◆ Excerpted text
======

Conditional Random number generation
Afficher commentaires plus anciens
Hello there, For example; If I want to generate 5 random integer numbers with a sum of 20, how can I do that?
" ... example = ceil(10*rand(100, 5)) ... "
1 commentaire
Rik
le 20 Déc 2020
Réponse acceptée
Roger Stafford
le 4 Mar 2017
function R = randfixedsumint(m,n,S);
% This generates an m by n array R. Each row will sum to S, and
% all elements are all non-negative integers. The probabilities
% of each possible set of row elements are all equal.
% RAS - Mar. 4, 2017
if ceil(m)~=m|ceil(n)~=n|ceil(S)~=S|m<1|n<1|S<0
error('Improper arguments')
else
P = ones(S+1,n);
for in = n-1:-1:1
P(:,in) = cumsum(P(:,in+1));
end
R = zeros(m,n);
for im = 1:m
s = S;
for in = 1:n
R(im,in) = sum(P(s+1,in)*rand<=P(1:s,in));
s = s-R(im,in);
end
end
end
return
6 commentaires
Walter Roberson
le 4 Mar 2017
Thanks, Roger.
Could I point you to https://www.mathworks.com/matlabcentral/answers/327941-row-column-summation-constraints-in-random-binary-matrix ? My reframing of the problem there gets down to a constrained version of integer partitioning, where there is a per-bucket maximum.
David Goodmanson
le 6 Mar 2017
Hello Walter & Roger, I just wanted to mention a certain way using the the partition method, which produces one vector 'c' at a time. I know how to vectorize it to make a matrix but have not done so yet (famous last words!). I make no claims on how this might compare with Roger's version.
% n = number of terms
% s = the sum
% zero allowed
a = randperm(s+n-1);
b = [0 a(1:n-1) s+n]; % 'a' makes up the separators
c = diff(sort(b))-1;
% zero not allowed
if n > s
error('sum is not large enough since all integers are >=1');
end
a = randperm(s-1);
b = [0 a(1:n-1) s]; % 'a' makes up the separators
c = diff(sort(b));
Navid Mohammadzadeh
le 17 Nov 2017
Modifié(e) : Walter Roberson
le 20 Avr 2020
Regards both of you: I have developed and used your function. Since I need to make a random vector having a sum of all array equal to 20 and it does not have any zero in. Meanwhile, in my case, the maximum number is moved in the middle.
S = 20;
n = 5;
m = 1;
while true
P = ones(S+1,n);
for in = n-1:-1:1
P(:,in) = cumsum(P(:,in+1));
end
R = zeros(m,n);
for im = 1:m
s = S;
for in = 1:n
R(im,in) = sum(P(s+1,in)*rand<=P(1:s,in));
s = s-R(im,in);
end
end
x = find(R<=0);
if x~=0
continue
else
break
end
end
indMaxArry = ceil(n/2);
R = circshift(sort(R),[0,indMaxArry])
tlig zied
le 19 Avr 2020
please, how can I modify this code to have values between 1 and s/2 ?
Yu Takahashi
le 9 Fév 2021
Modifié(e) : Walter Roberson
le 10 Fév 2021
Wondering whether it is possible to specify the max and min of the devided value? i.e., something like what you kindly provided in the randfixedsum function, thanks!
Ref
Bruno Luong
le 12 Août 2023
@Walter Roberson "Wondering whether it is possible to specify the max and min of the devided value?"
Plus de réponses (2)

======

◆ Required task
Rewrite the forum thread from "Yu Takahashi" up to and including "de réponses (2)", replacing "max and min" with "maximum and minimum" wherever it occurs.

◆ Data extract
======

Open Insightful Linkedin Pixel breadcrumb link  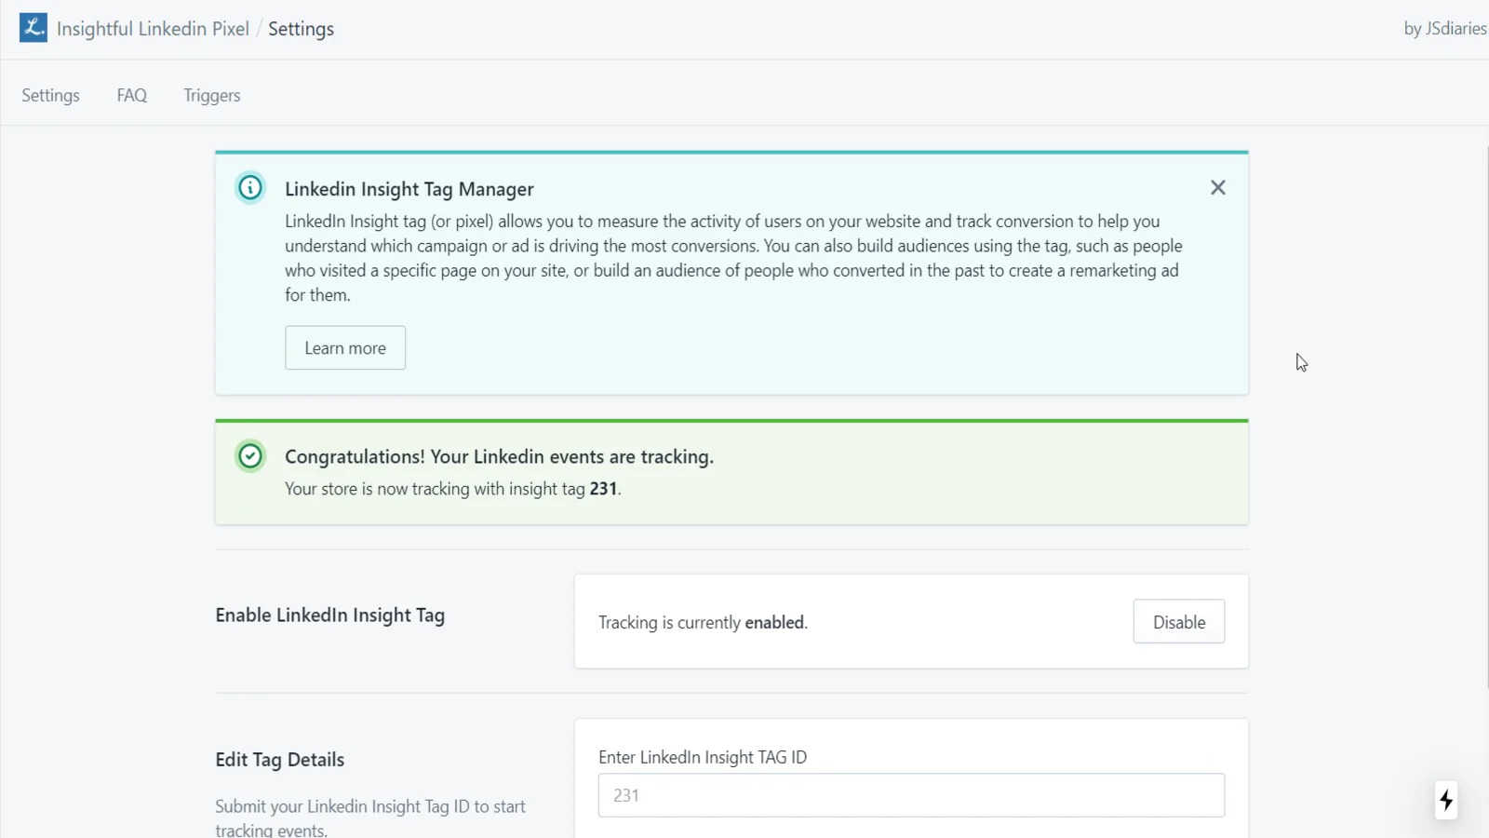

======

◆ Reply to the task
Yu Takahashi
le 9 Fév 2021
Modifié(e) : Walter Roberson
le 10 Fév 2021
Wondering whether it is possible to specify the maximum and minimum of the devided value? i.e., something like what you kindly provided in the randfixedsum function, thanks!
Ref
Bruno Luong
le 12 Août 2023
@Walter Roberson "Wondering whether it is possible to specify the maximum and minimum of the devided value?"
Plus de réponses (2)